Vulnerabilidad en H3 de H3js (CVE-2026-33131)

H3 es un framework H(TTP) mínimo. Las versiones 2.0.0-0 hasta 2.0.1-rc.14 contienen una vulnerabilidad de suplantación de encabezado Host en NodeRequestUrl (que extiende FastURL) que permite el bypass de middleware. Cuando se accede a event.url, event.url.hostname, o event.url._url, como en un middleware de registro, el gestor de acceso _url construye una URL a partir de datos no confiables, incluyendo el encabezado Host controlado por el usuario. Debido a que el router de H3 resuelve el gestor de ruta antes de que se ejecute el middleware, un atacante puede proporcionar un encabezado Host manipulado (p. ej., Host: localhost:3000/abchehe?) para hacer que la verificación de ruta del middleware falle mientras el gestor de ruta aún coincide, eludiendo efectivamente el middleware de autenticación o autorización.
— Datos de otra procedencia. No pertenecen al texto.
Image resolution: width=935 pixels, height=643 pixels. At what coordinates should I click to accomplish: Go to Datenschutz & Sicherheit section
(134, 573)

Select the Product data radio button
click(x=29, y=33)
Esto afecta a cualquier aplicación construida sobre H3 (incluyendo Nitro/Nuxt) que acceda a las propiedades de event.url en middleware que protege rutas sensibles. El problema requiere una solución inmediata para evitar que FastURL.href se construya con entrada no saneada y controlada por el atacante. La versión 2.0.1-rc.15 contiene un parche para este problema.